Exercise objective » Write out every line exactly, from the first line of the records below through the line that contains "Акумуляторна болгарка 125мм".
---- Dataset content
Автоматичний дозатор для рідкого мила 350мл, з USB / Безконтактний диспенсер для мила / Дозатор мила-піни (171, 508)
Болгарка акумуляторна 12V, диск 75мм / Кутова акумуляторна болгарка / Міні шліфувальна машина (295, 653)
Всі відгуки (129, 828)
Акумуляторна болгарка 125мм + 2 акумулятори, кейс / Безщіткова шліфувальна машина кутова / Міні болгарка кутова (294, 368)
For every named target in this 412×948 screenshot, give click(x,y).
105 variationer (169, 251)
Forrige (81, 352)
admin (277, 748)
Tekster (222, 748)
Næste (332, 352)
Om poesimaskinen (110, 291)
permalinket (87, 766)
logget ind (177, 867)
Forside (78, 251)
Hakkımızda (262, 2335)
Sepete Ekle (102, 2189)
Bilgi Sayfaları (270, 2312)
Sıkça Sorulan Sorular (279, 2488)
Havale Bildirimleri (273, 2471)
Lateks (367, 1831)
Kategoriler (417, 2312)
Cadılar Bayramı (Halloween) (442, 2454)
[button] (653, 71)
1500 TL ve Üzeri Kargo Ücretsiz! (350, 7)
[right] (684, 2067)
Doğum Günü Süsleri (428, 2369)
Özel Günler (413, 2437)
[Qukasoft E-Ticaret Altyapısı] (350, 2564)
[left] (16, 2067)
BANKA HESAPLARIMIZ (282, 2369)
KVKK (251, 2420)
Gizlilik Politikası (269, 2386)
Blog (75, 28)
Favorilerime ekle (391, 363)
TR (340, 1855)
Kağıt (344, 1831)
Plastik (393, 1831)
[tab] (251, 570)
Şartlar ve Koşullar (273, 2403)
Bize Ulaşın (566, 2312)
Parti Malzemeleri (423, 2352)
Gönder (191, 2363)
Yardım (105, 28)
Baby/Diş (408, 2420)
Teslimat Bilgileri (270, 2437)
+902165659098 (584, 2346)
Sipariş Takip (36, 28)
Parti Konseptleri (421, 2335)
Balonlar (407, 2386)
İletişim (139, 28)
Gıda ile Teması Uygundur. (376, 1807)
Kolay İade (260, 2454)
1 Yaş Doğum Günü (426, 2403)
--------
Exercise solution »
Автоматичний дозатор для рідкого мила 350мл, з USB / Безконтактний диспенсер для мила / Дозатор мила-піни (171, 508)
Болгарка акумуляторна 12V, диск 75мм / Кутова акумуляторна болгарка / Міні шліфувальна машина (295, 653)
Всі відгуки (129, 828)
Акумуляторна болгарка 125мм + 2 акумулятори, кейс / Безщіткова шліфувальна машина кутова / Міні болгарка кутова (294, 368)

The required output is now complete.